_Exercise_
Could you copy out the records again, requests included, from the line holding "Image resolution: width=1013" through the line holding "Enable the Kit", inclusive, and shift every coordinate in the answers up by 72?

_Data to use_
--

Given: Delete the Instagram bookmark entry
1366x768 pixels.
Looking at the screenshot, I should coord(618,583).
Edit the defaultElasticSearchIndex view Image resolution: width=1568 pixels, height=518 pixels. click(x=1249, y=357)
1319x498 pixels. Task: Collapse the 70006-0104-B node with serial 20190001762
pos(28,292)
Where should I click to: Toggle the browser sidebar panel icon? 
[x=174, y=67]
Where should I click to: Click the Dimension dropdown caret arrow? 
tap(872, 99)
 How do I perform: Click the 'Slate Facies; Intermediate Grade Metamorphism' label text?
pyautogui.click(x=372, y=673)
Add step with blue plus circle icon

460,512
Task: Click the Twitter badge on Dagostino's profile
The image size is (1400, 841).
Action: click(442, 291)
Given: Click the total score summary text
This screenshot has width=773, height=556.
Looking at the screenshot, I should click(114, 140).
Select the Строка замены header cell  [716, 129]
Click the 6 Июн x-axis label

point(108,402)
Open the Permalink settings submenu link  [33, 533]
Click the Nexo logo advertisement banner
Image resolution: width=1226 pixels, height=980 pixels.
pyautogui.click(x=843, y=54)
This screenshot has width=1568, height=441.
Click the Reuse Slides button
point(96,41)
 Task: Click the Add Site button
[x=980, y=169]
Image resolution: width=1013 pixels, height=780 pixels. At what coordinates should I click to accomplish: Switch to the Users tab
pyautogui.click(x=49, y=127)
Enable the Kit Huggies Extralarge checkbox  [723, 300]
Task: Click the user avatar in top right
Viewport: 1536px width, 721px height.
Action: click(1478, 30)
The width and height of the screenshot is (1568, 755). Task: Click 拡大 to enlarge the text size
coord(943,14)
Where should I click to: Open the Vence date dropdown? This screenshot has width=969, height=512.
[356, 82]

--

_Problem solution_
Image resolution: width=1013 pixels, height=780 pixels. At what coordinates should I click to accomplish: Switch to the Users tab
pyautogui.click(x=121, y=199)
Enable the Kit Huggies Extralarge checkbox  [795, 372]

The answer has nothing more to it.